> [PROBLEM TO SOLVE] With pictures left out, please repeat word for word the lines from the one containing "Click the Z Hop Height label" through the end of the records.

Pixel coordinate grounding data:
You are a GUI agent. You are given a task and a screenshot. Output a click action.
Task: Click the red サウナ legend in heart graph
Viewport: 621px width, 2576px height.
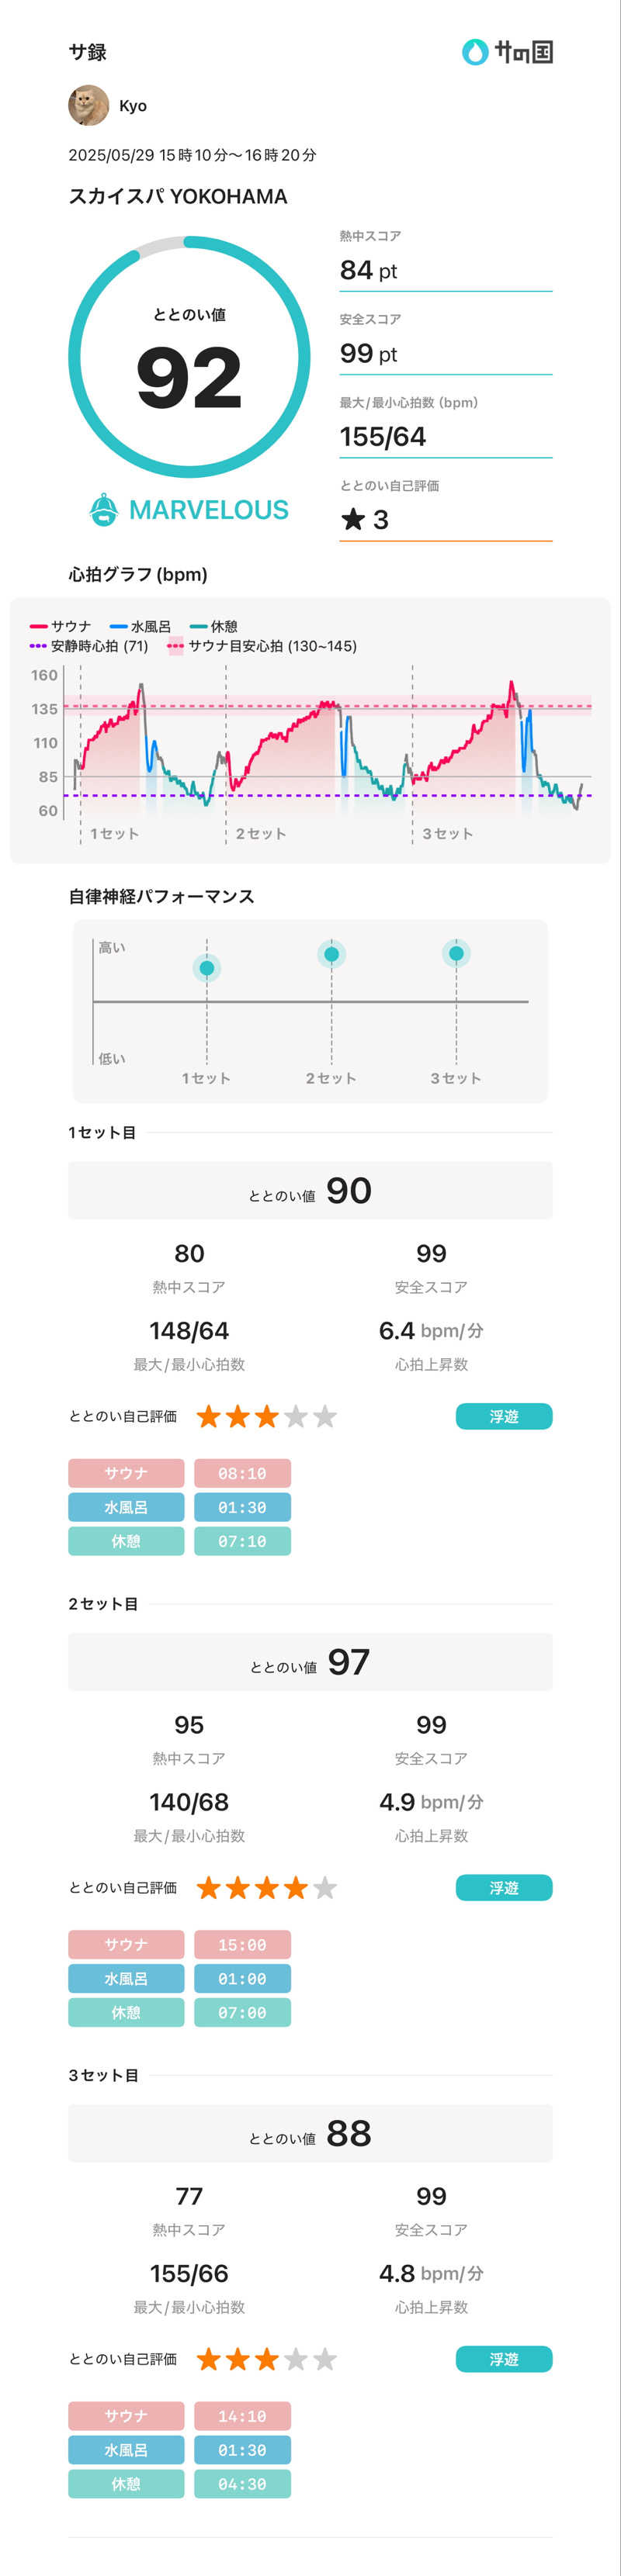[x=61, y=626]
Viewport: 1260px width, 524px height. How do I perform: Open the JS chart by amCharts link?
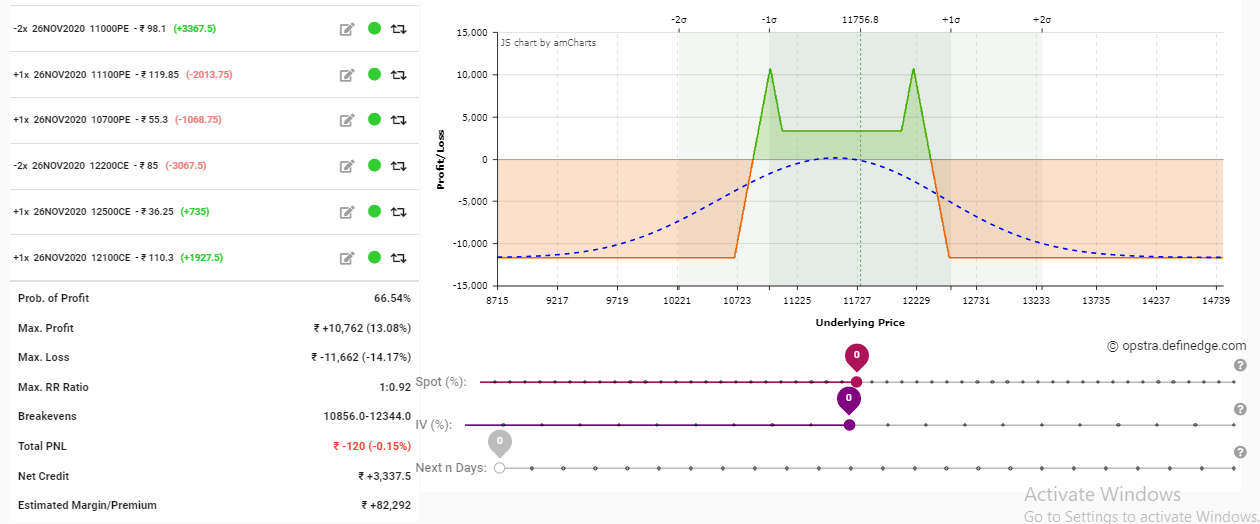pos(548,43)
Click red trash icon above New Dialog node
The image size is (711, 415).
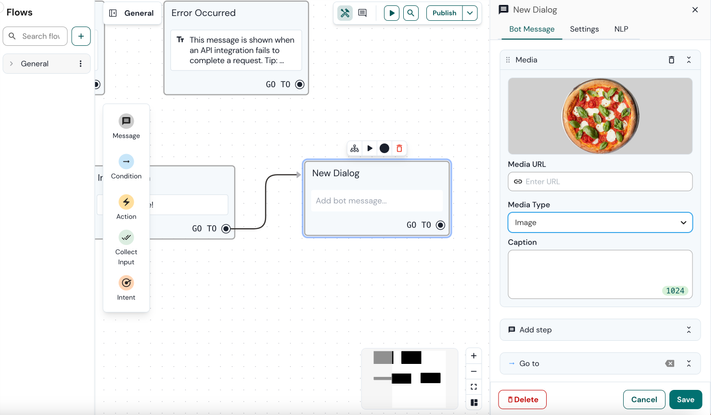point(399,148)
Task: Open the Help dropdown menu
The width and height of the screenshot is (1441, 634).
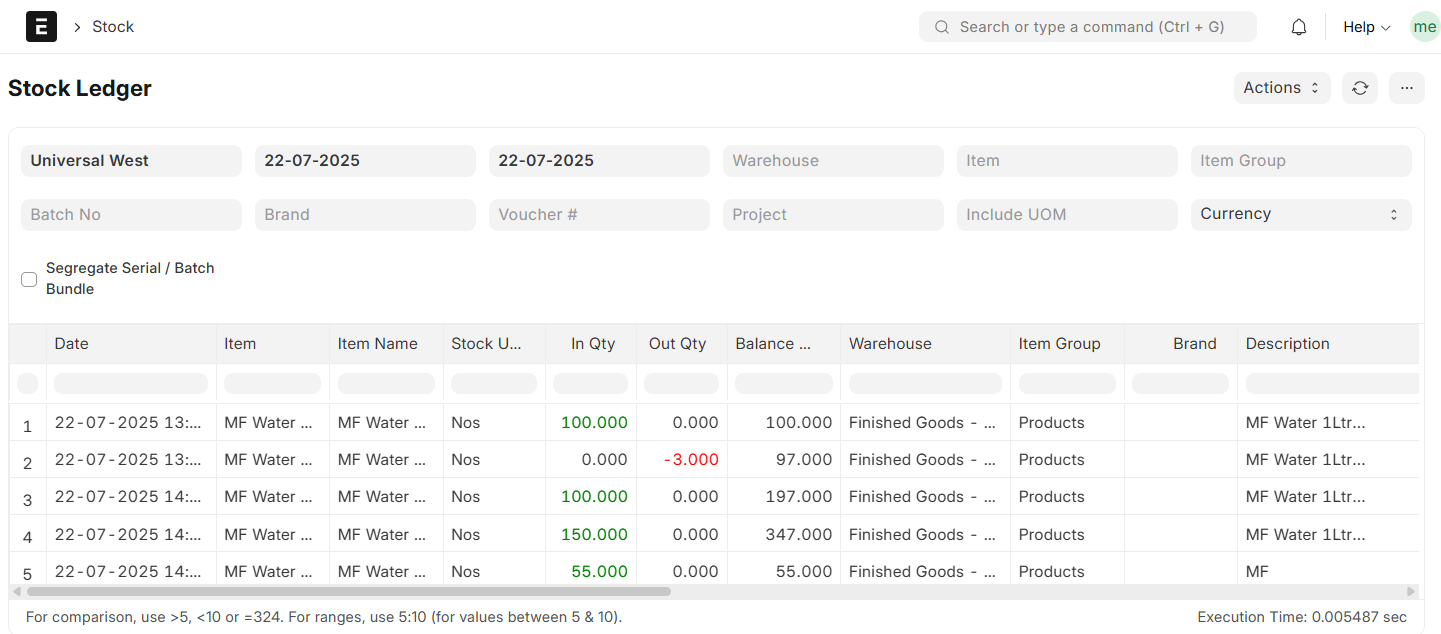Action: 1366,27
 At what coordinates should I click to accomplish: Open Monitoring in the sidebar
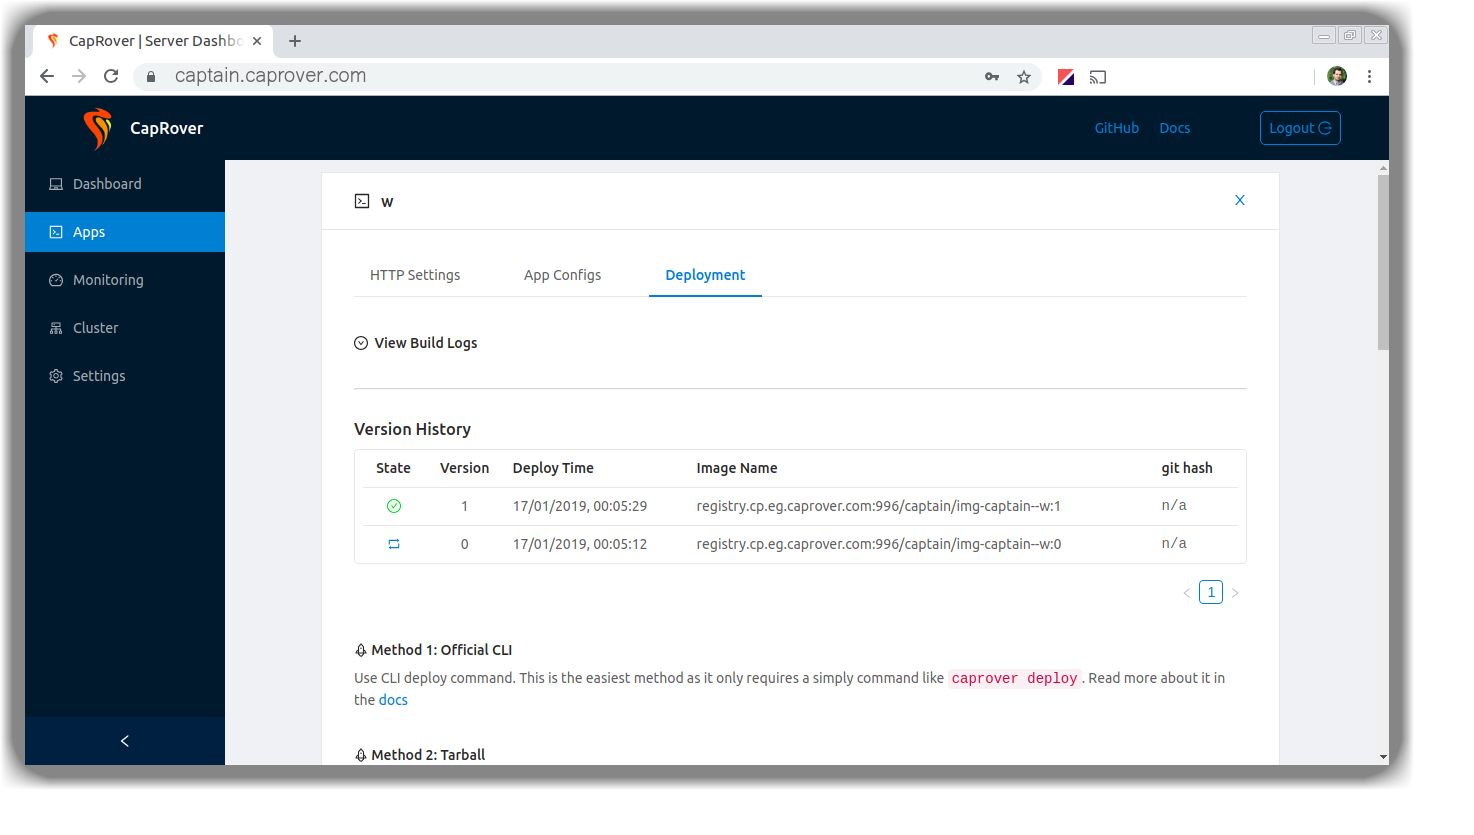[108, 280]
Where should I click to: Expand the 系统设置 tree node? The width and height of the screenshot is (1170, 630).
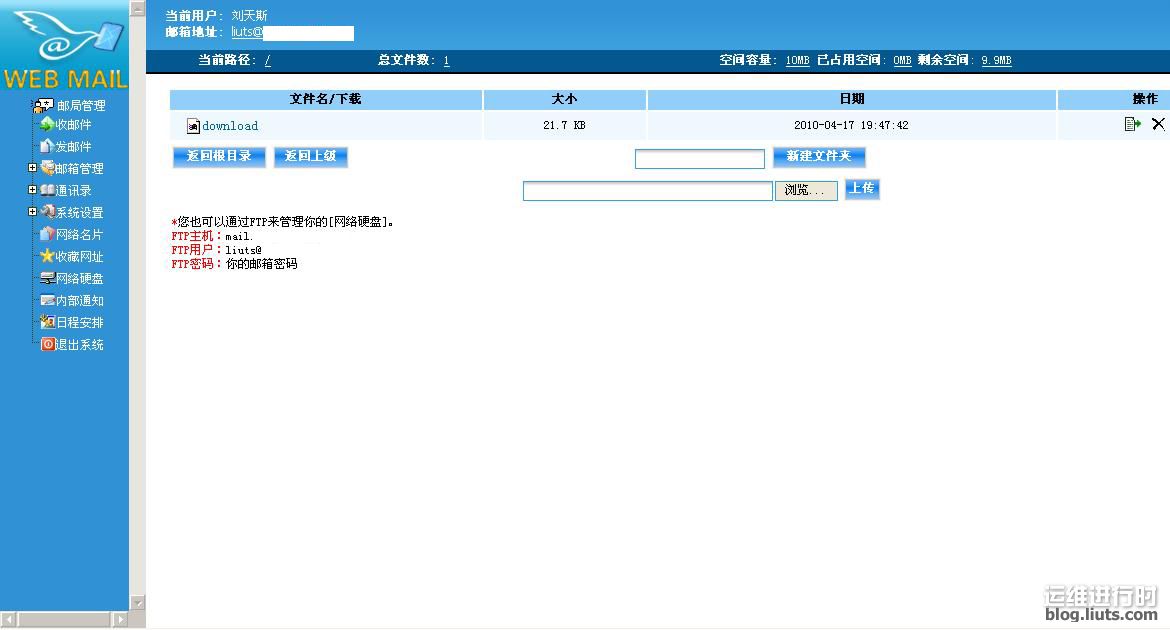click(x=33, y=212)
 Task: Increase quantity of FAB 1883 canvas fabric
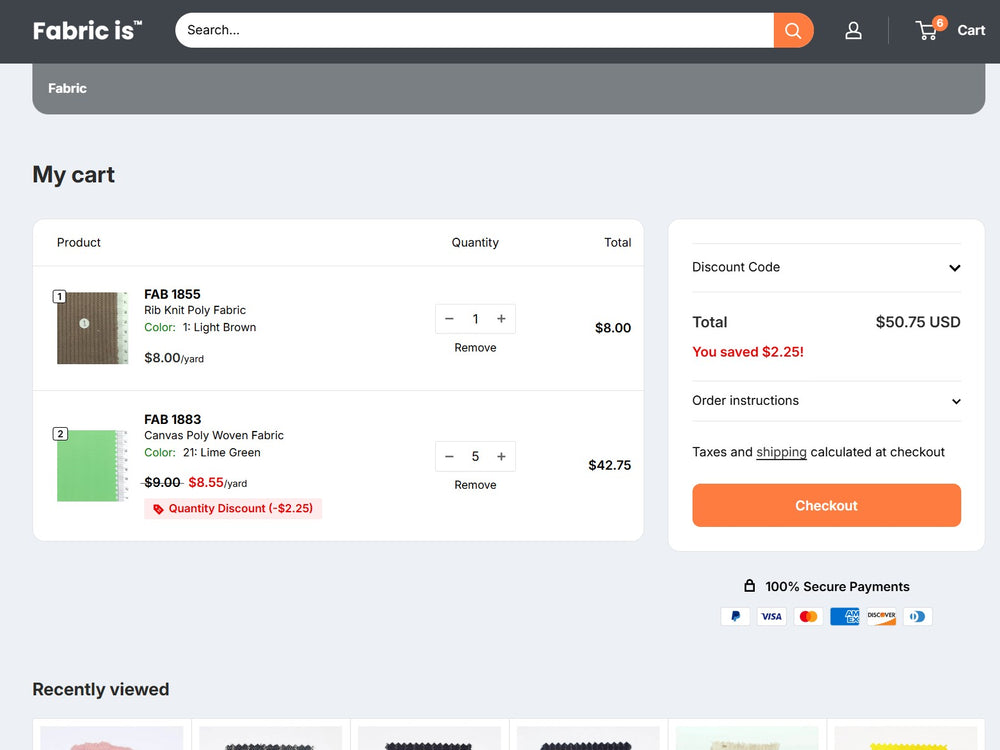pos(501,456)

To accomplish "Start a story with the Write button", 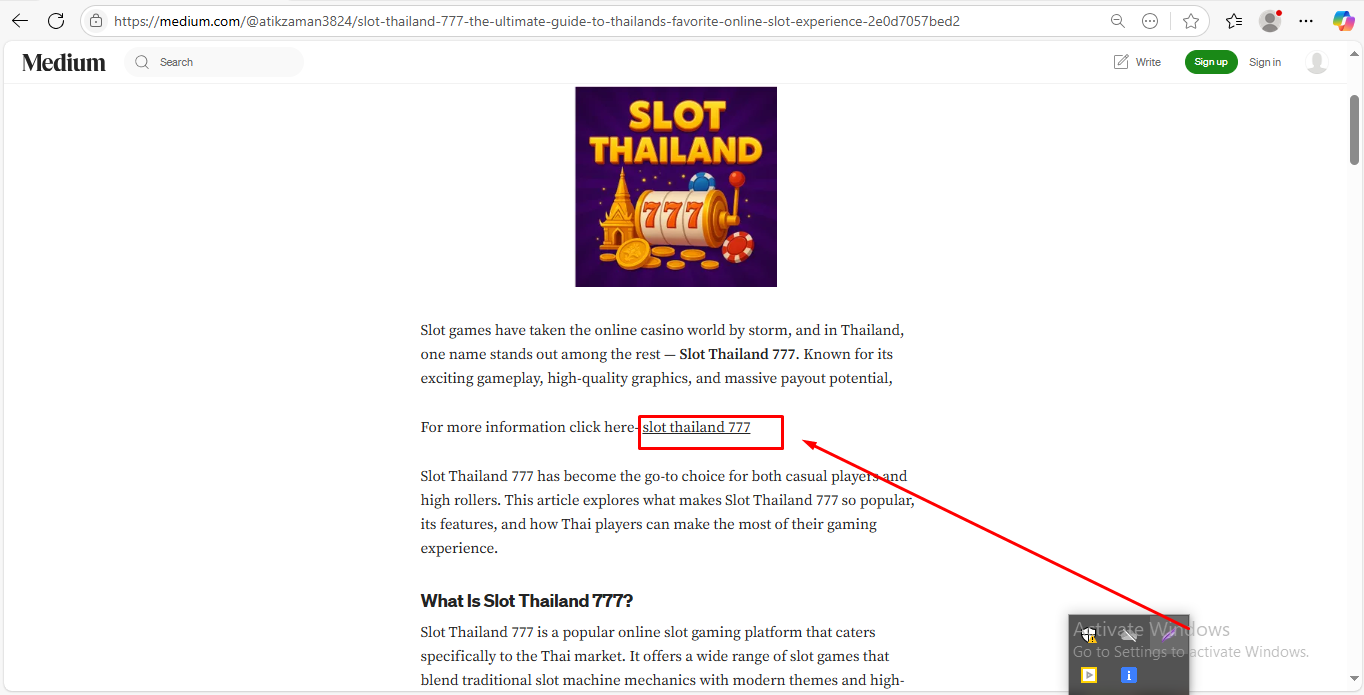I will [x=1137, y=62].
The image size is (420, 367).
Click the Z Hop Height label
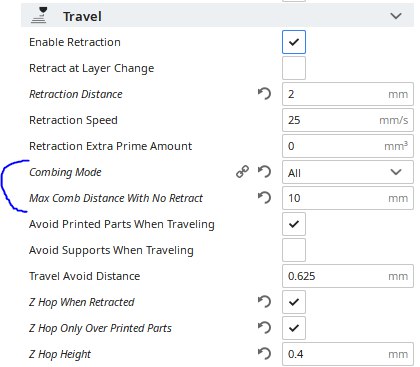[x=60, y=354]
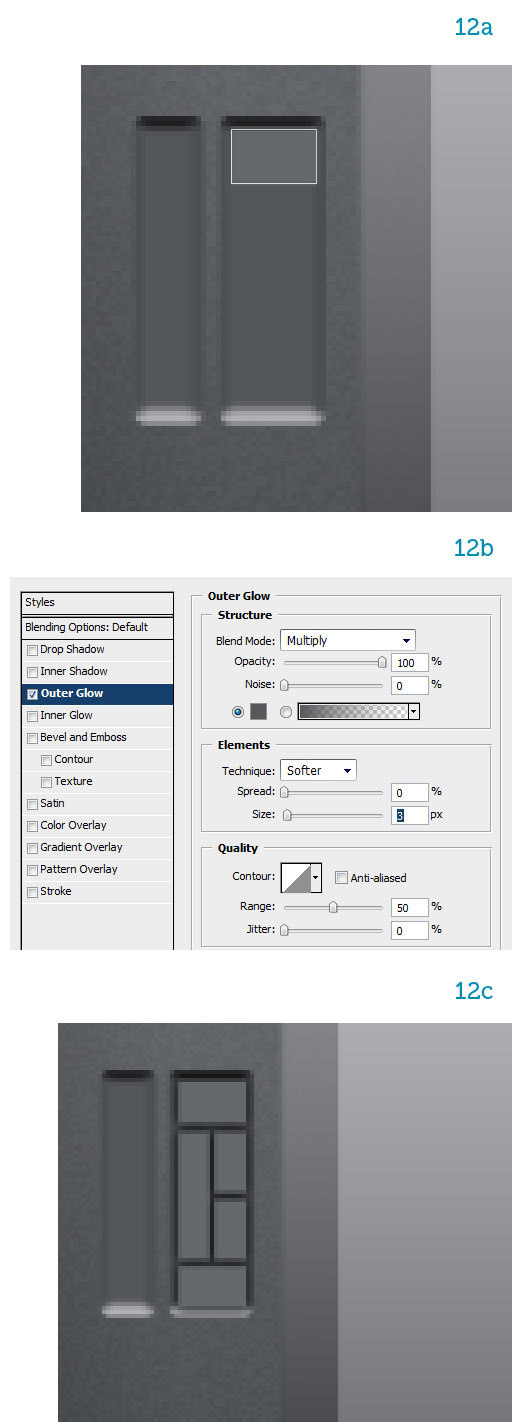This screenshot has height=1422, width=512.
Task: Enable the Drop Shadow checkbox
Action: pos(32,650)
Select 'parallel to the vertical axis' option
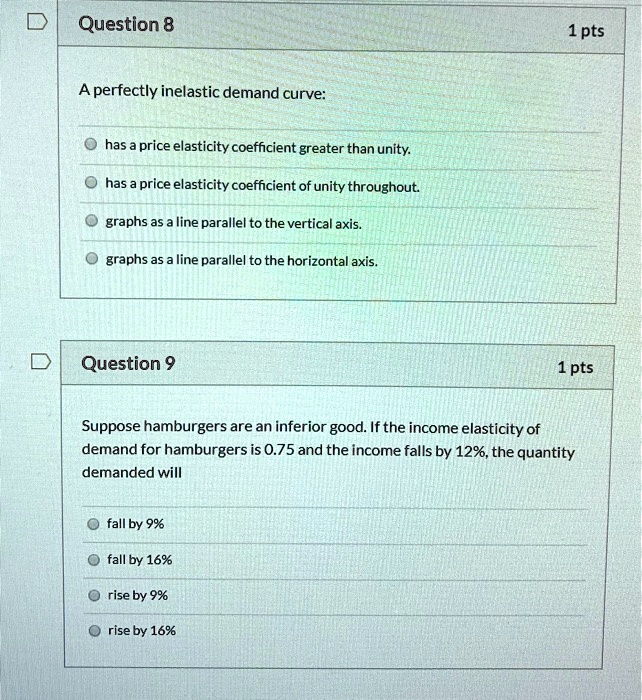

> [SOLUTION TO THIS EXERCISE]
Click the Z Hop Height label
[x=60, y=354]
This screenshot has height=1422, width=512.
Task: Enable the Drop Shadow checkbox
Action: pos(32,650)
Select 'parallel to the vertical axis' option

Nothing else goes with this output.